Your assignment: The pictures are to be dropped, and the records below are to be restated word for word.

─── Dataset extract ───

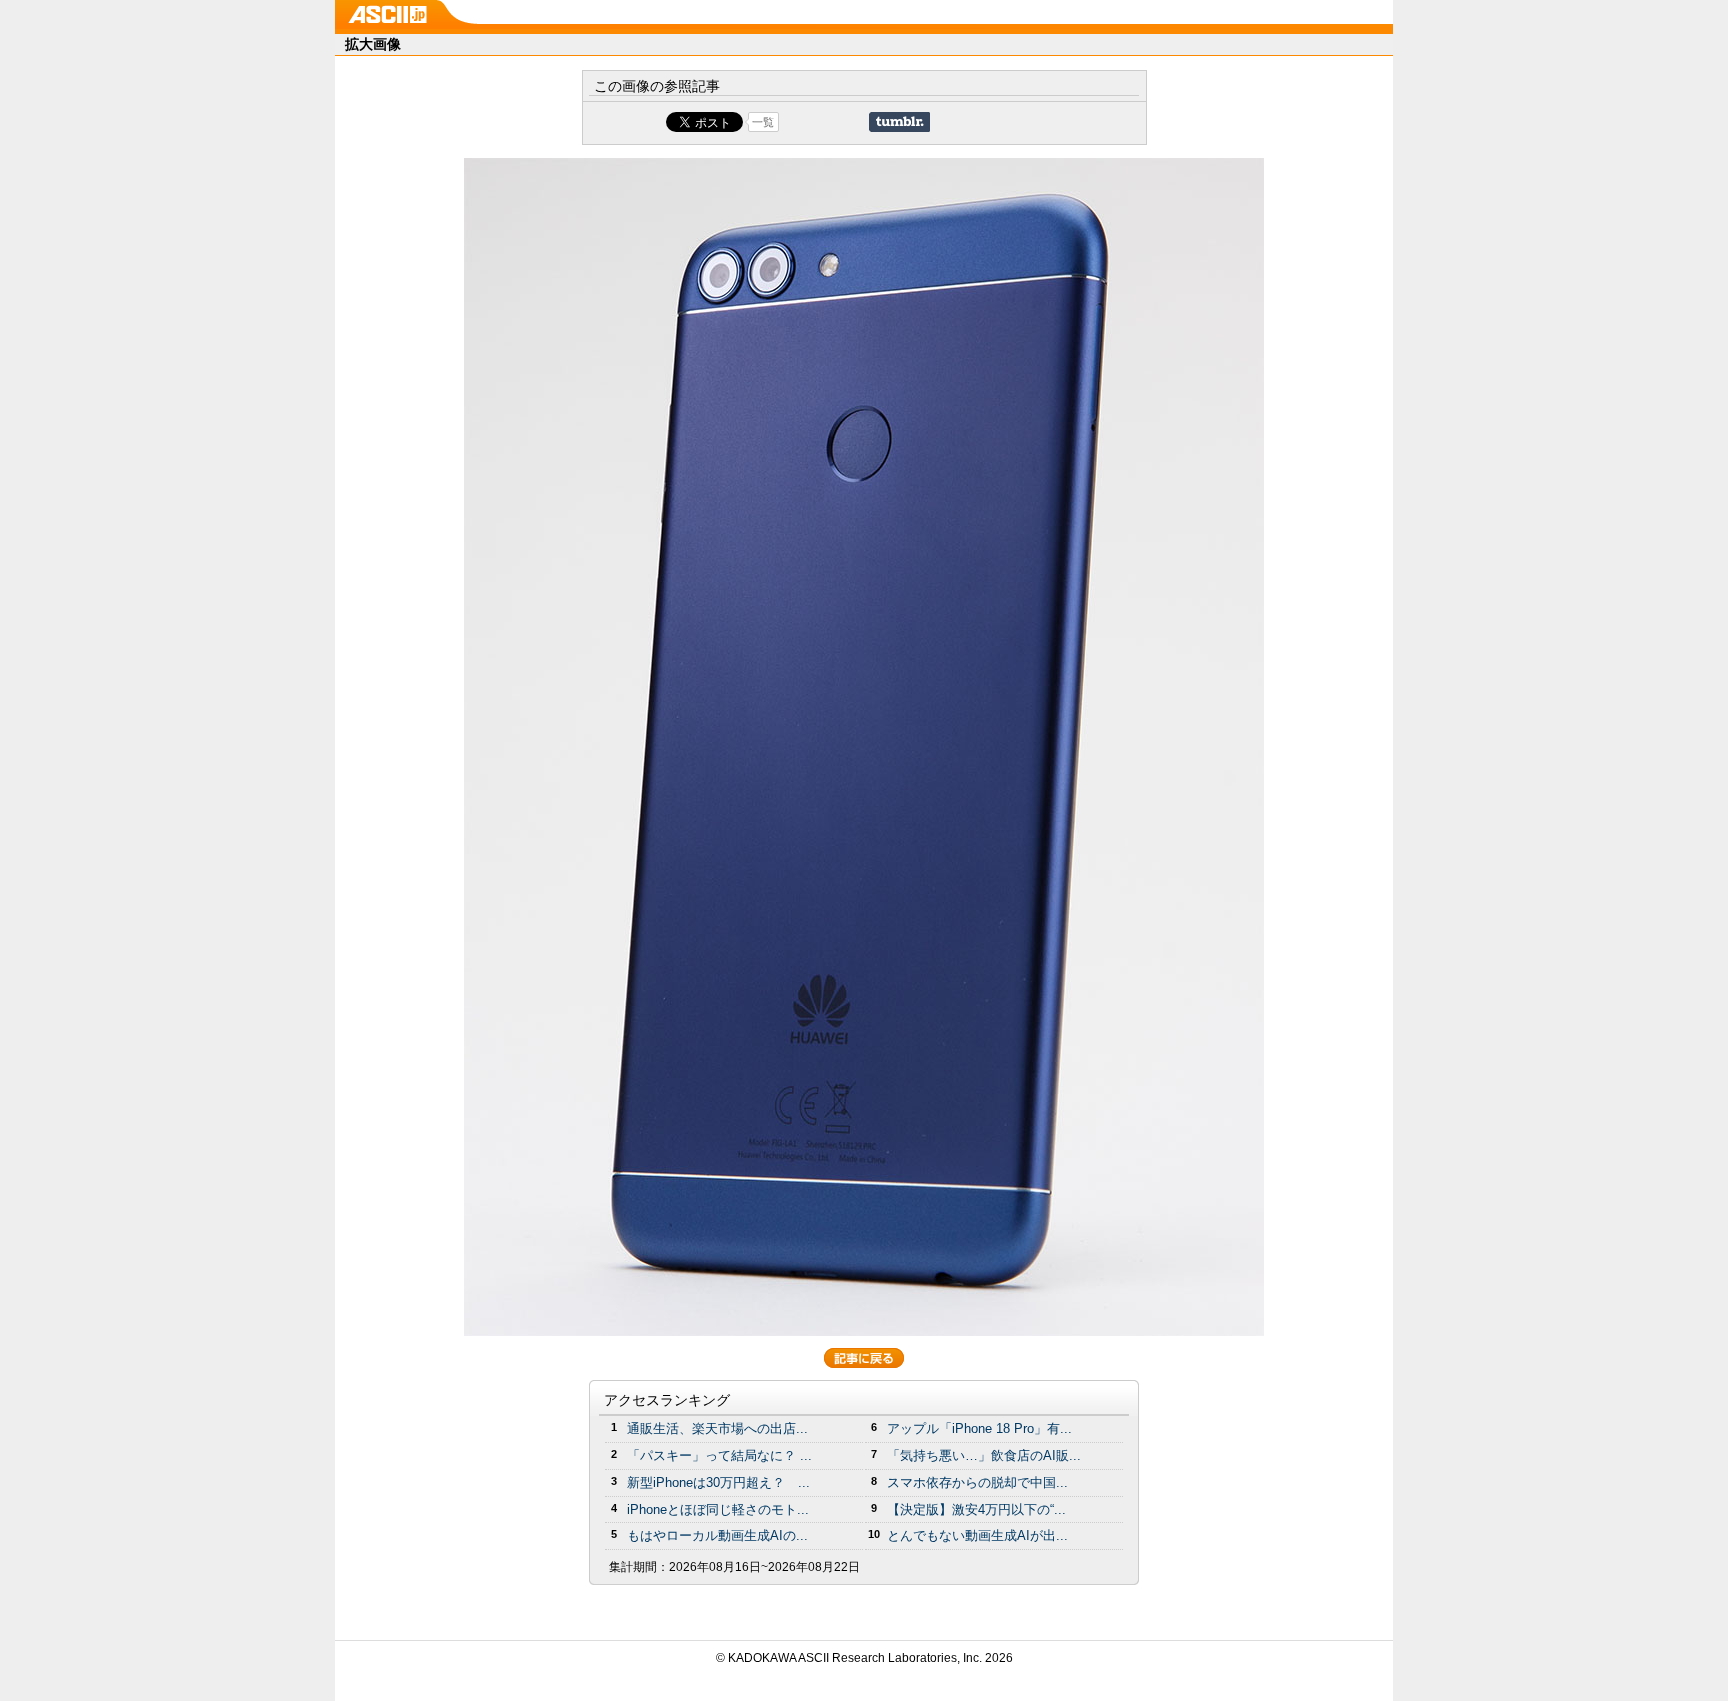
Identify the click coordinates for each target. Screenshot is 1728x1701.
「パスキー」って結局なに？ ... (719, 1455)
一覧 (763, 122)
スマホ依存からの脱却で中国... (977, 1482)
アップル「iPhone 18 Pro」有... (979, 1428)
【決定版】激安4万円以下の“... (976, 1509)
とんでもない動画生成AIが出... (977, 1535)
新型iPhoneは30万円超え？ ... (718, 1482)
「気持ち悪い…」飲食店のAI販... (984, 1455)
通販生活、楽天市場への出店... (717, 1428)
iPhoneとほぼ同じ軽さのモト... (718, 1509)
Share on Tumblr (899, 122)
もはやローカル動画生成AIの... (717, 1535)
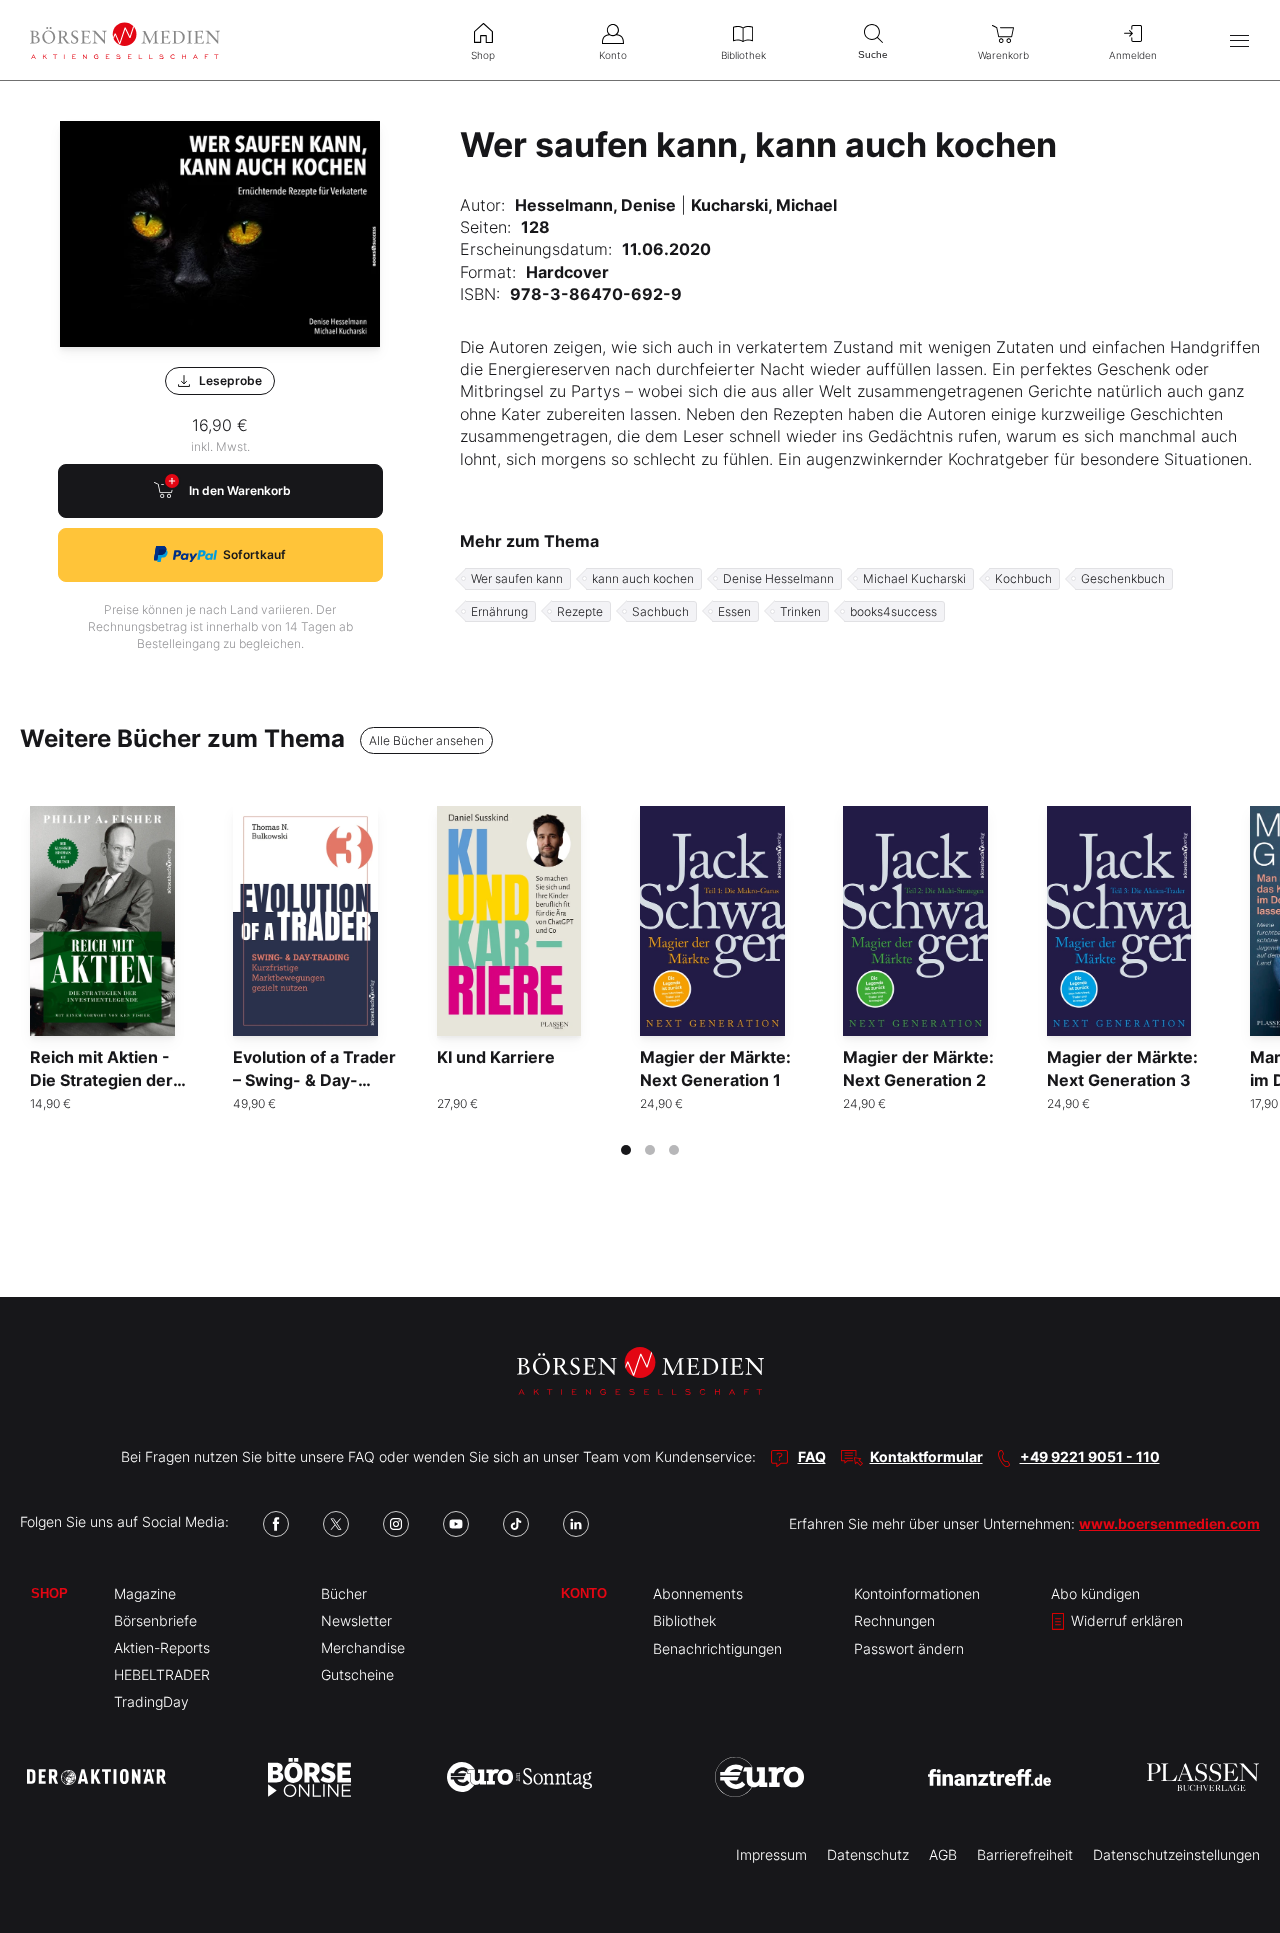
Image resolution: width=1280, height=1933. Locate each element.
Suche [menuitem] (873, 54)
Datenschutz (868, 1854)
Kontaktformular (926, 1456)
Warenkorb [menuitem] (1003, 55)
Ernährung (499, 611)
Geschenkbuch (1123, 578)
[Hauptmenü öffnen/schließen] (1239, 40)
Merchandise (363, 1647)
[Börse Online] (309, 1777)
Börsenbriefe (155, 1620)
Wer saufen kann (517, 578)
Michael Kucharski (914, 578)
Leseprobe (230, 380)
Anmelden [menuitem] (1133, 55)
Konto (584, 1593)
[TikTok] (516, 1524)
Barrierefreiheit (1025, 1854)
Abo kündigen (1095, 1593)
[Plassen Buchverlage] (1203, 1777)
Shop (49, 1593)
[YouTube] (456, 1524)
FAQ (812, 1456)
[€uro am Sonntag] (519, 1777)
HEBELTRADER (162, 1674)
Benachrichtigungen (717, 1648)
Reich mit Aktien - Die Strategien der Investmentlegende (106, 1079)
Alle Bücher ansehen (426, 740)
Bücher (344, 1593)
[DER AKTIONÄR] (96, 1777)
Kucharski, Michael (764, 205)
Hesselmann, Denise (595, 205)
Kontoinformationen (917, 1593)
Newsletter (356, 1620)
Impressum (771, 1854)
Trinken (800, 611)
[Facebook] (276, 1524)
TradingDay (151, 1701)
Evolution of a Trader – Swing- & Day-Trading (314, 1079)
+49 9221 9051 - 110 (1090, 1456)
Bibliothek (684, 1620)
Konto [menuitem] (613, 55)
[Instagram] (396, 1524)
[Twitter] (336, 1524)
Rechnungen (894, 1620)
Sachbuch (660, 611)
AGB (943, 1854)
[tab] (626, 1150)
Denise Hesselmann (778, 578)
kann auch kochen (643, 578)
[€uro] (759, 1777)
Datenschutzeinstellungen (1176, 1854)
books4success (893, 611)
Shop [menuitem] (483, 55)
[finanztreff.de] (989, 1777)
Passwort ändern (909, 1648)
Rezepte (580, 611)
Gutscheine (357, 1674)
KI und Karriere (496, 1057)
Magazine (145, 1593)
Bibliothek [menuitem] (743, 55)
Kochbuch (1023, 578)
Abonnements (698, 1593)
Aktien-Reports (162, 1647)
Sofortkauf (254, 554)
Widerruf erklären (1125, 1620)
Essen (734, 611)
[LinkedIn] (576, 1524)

───

Solution for this problem:
Identify the click coordinates for each target. Screenshot is 1728x1701.
「パスキー」って結局なに？ ... (719, 1455)
一覧 (763, 122)
スマホ依存からの脱却で中国... (977, 1482)
アップル「iPhone 18 Pro」有... (979, 1428)
【決定版】激安4万円以下の“... (976, 1509)
とんでもない動画生成AIが出... (977, 1535)
新型iPhoneは30万円超え？ ... (718, 1482)
「気持ち悪い…」飲食店のAI販... (984, 1455)
通販生活、楽天市場への出店... (717, 1428)
iPhoneとほぼ同じ軽さのモト... (718, 1509)
Share on Tumblr (899, 122)
もはやローカル動画生成AIの... (717, 1535)
Image resolution: width=1280, height=1933. Locate each element.
Suche [menuitem] (873, 54)
Datenschutz (868, 1854)
Kontaktformular (926, 1456)
Warenkorb [menuitem] (1003, 55)
Ernährung (499, 611)
Geschenkbuch (1123, 578)
[Hauptmenü öffnen/schließen] (1239, 40)
Merchandise (363, 1647)
[Börse Online] (309, 1777)
Börsenbriefe (155, 1620)
Wer saufen kann (517, 578)
Michael Kucharski (914, 578)
Leseprobe (230, 380)
Anmelden [menuitem] (1133, 55)
Konto (584, 1593)
[TikTok] (516, 1524)
Barrierefreiheit (1025, 1854)
Abo kündigen (1095, 1593)
[Plassen Buchverlage] (1203, 1777)
Shop (49, 1593)
[YouTube] (456, 1524)
FAQ (812, 1456)
[€uro am Sonntag] (519, 1777)
HEBELTRADER (162, 1674)
Benachrichtigungen (717, 1648)
Reich mit Aktien - Die Strategien der Investmentlegende (106, 1079)
Alle Bücher ansehen (426, 740)
Bücher (344, 1593)
[DER AKTIONÄR] (96, 1777)
Kucharski, Michael (764, 205)
Hesselmann, Denise (595, 205)
Kontoinformationen (917, 1593)
Newsletter (356, 1620)
Impressum (771, 1854)
Trinken (800, 611)
[Facebook] (276, 1524)
TradingDay (151, 1701)
Evolution of a Trader – Swing- & Day-Trading (314, 1079)
+49 9221 9051 - 110 (1090, 1456)
Bibliothek (684, 1620)
Konto [menuitem] (613, 55)
[Instagram] (396, 1524)
[Twitter] (336, 1524)
Rechnungen (894, 1620)
Sachbuch (660, 611)
AGB (943, 1854)
[tab] (626, 1150)
Denise Hesselmann (778, 578)
kann auch kochen (643, 578)
[€uro] (759, 1777)
Datenschutzeinstellungen (1176, 1854)
books4success (893, 611)
Shop [menuitem] (483, 55)
[finanztreff.de] (989, 1777)
Passwort ändern (909, 1648)
Rezepte (580, 611)
Gutscheine (357, 1674)
KI und Karriere (496, 1057)
Magazine (145, 1593)
Bibliothek [menuitem] (743, 55)
Kochbuch (1023, 578)
Abonnements (698, 1593)
Aktien-Reports (162, 1647)
Sofortkauf (254, 554)
Widerruf erklären (1125, 1620)
Essen (734, 611)
[LinkedIn] (576, 1524)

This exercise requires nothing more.